Pasqua ortodossa di sangue: 60 giorno di guerra, continua attacco Azovstal

Esattamente due mesi fa, Vladimir Putin ordino l’inizio dell’operazione speciale dell’Ucraina: migliaia di feriti, immane distruzioni, abominevoli vicende. Un risultato globale, al limite con la ferocia della seconda guerra mondiale.

L’anniversario di questi due mesi di invasione bellica, coincide con la Pasqua ortodossa, e negli scorsi giorni, il parlamento ucraino ed il presidente Volodymir Zelensky hanno chiesto e sperato in un ‘cessate il fuoco’.

Mentre Mosca si stringe per le preghiere pasquali, in Ucraina impazza il terrore: innanzitutto, a Mariupol é stata rinvenuta una nuova fossa comume ed inoltre continua senza sosta l’attacco all’acciaieria di Azovstal.

Il bilancio, attualmente, ha già registrato 28 mila civili uccisi solo nella città ucraina di Mariupol.

I militari ucraini, hanno affermato che I soldati di Putin stanno avanzando ad est di Azovstal, continuando il brutale attacco ed intensificando giorno per giorno l’offensiva.
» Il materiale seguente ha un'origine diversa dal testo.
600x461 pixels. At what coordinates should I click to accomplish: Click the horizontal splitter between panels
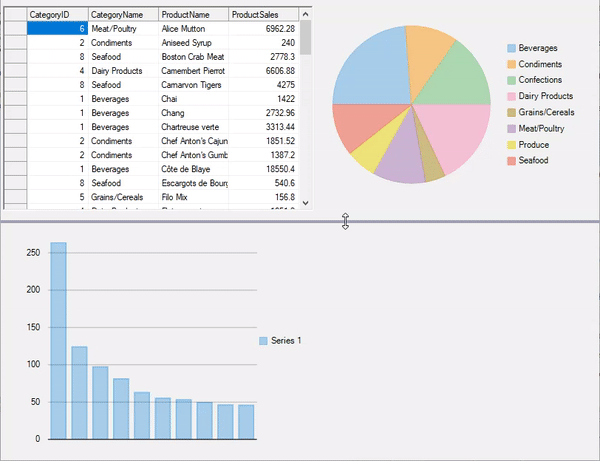(300, 221)
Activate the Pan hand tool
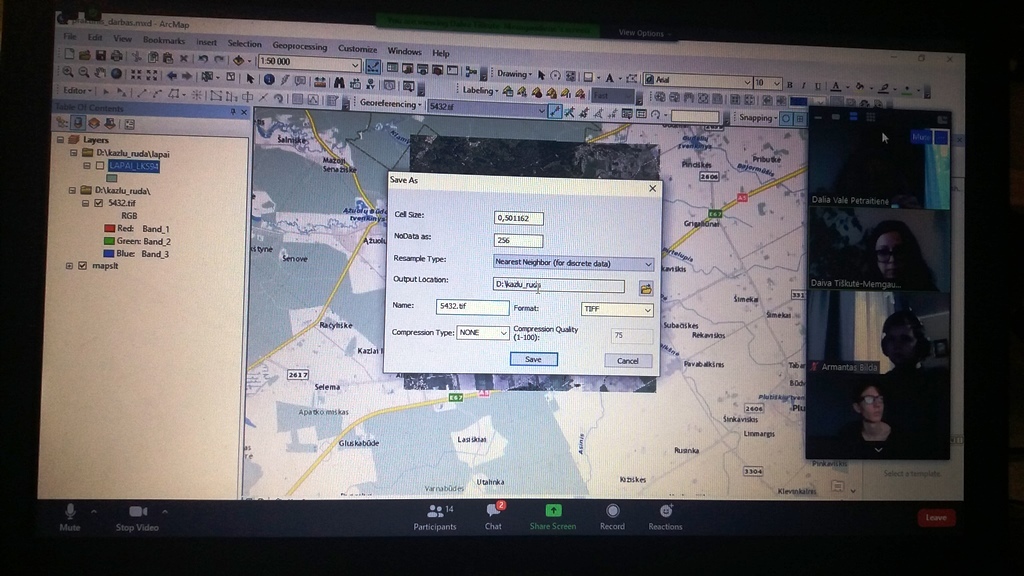 coord(100,72)
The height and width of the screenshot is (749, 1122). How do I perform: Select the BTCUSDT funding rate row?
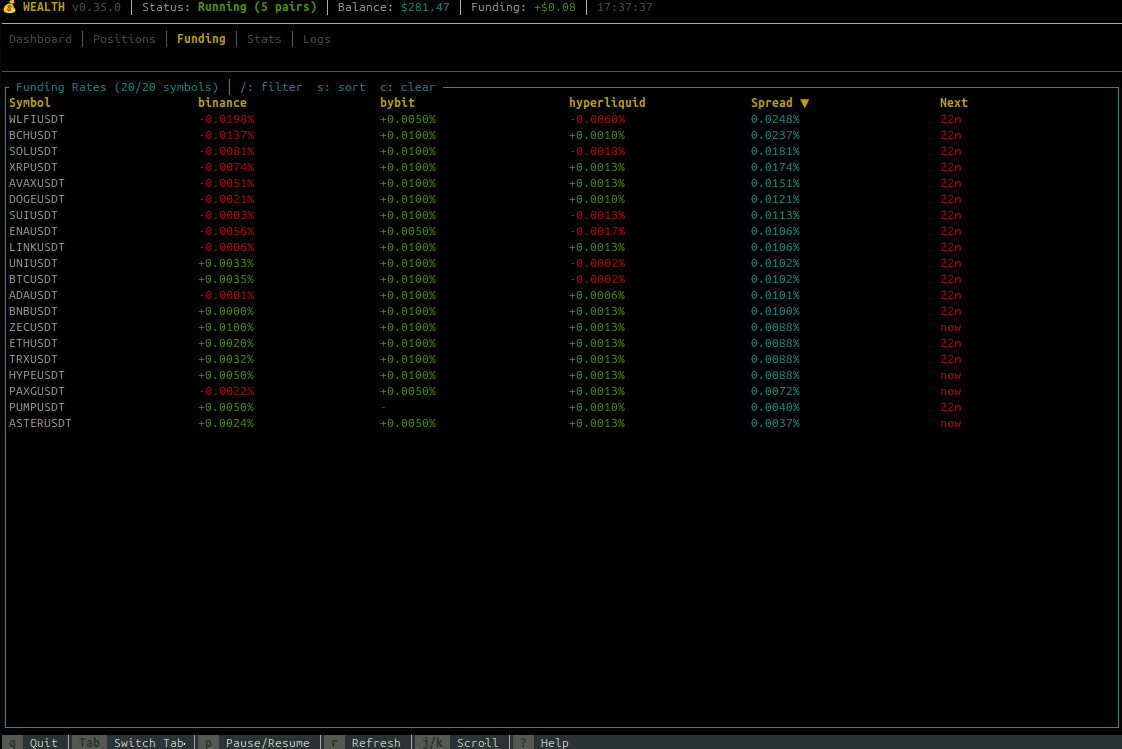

Intanto, sono molti ad esortare Vladimir Putin, affinché accetti una vera tregua pasquale: Mykhailo Podolyak, negoziatore ucraino e consigliere personale del presidente Zelensky, ha invitato Mosca per concordare un nuovo ciclo speciale di negoziati, per facilitare l’organizzazione di corridoi umanitari. Bisogna infatti salvare ancora molti civili, sia sotto le macerie di Mariupol, che nell’acciaieria di Azovstal.